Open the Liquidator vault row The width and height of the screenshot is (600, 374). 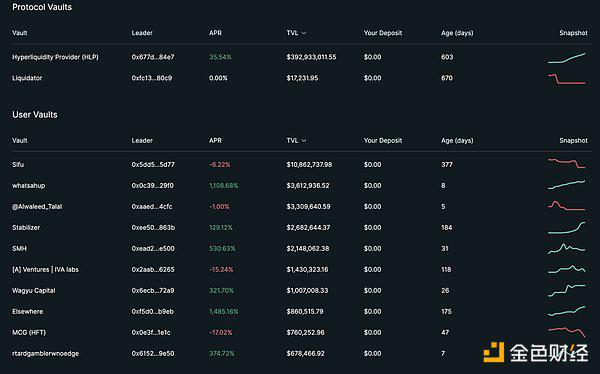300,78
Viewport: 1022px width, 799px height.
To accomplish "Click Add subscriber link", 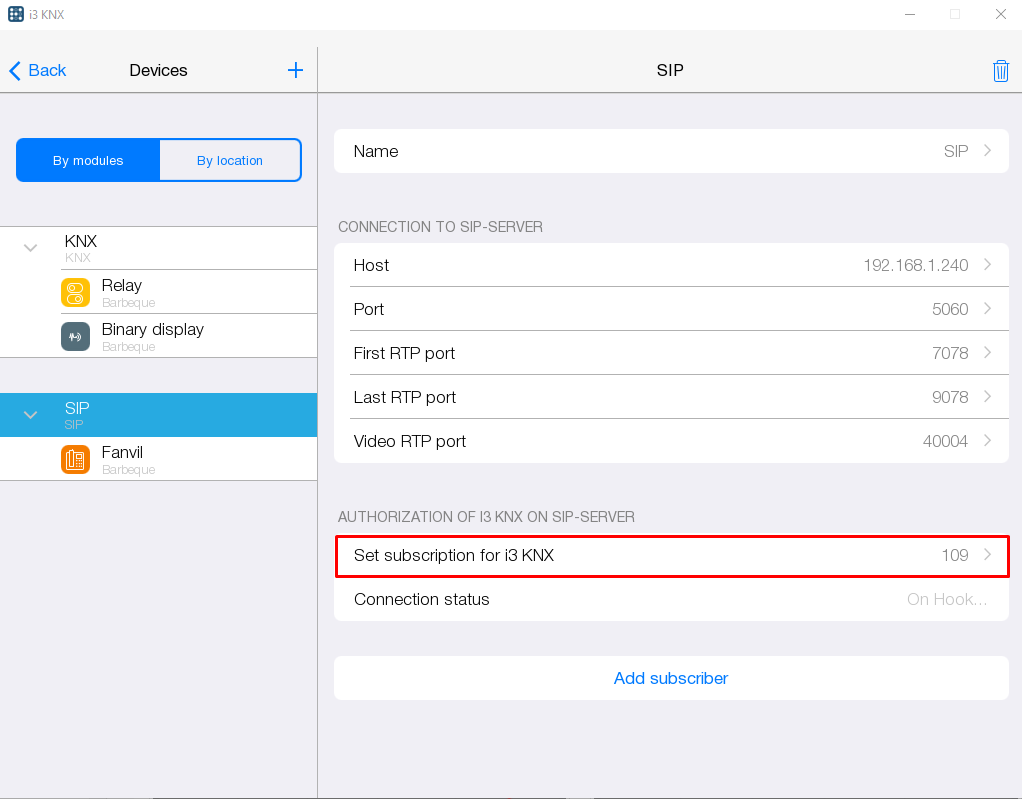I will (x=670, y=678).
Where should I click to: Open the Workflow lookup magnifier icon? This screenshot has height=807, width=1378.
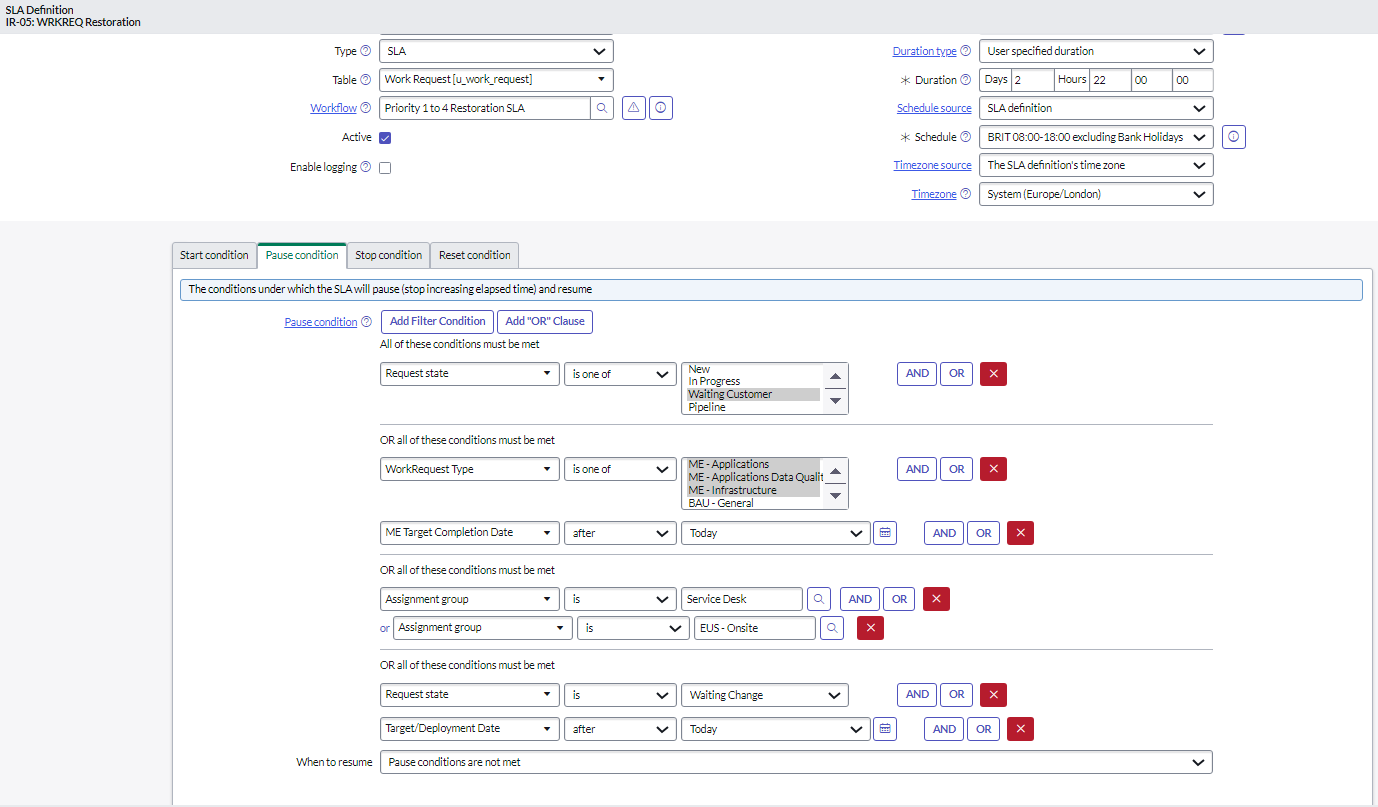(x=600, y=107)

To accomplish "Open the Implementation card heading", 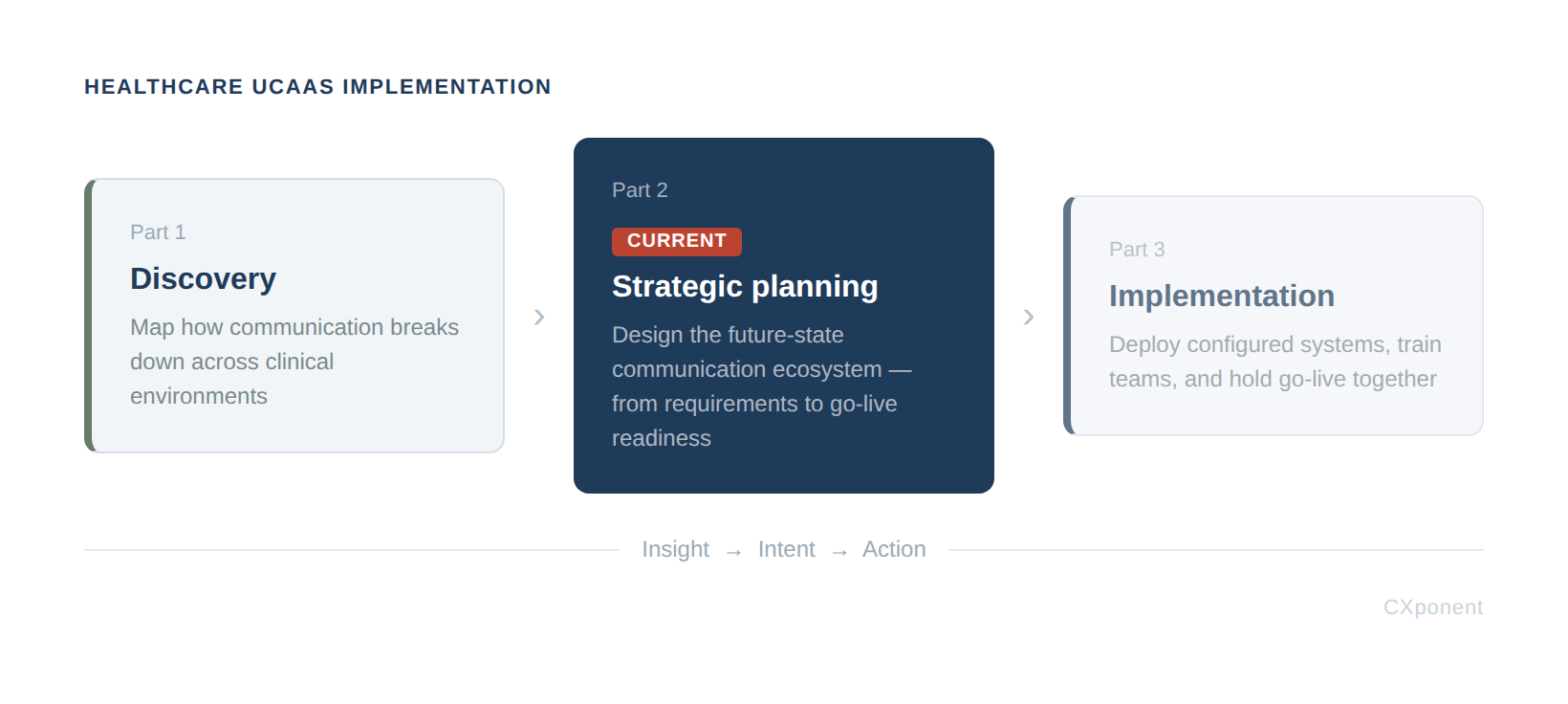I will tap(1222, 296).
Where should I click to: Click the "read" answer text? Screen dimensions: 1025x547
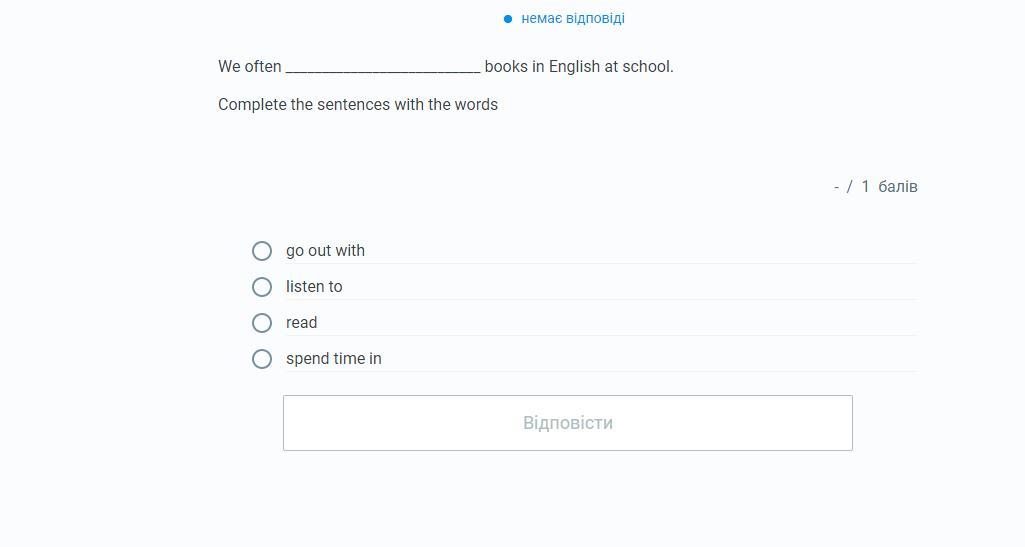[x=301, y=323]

=======

Convert the data from the line containing "Where should I click to: Click" through the final line, both included, into a Markdown table with the columns Row and Line, numbering each row and skipping blank lines. Leave the pictures out of the table.

__Response for this exercise__
| Row | Line |
|---|---|
| 1 | Where should I click to: Click the "read" answer text? Screen dimensions: 1025x547 |
| 2 | [x=301, y=323] |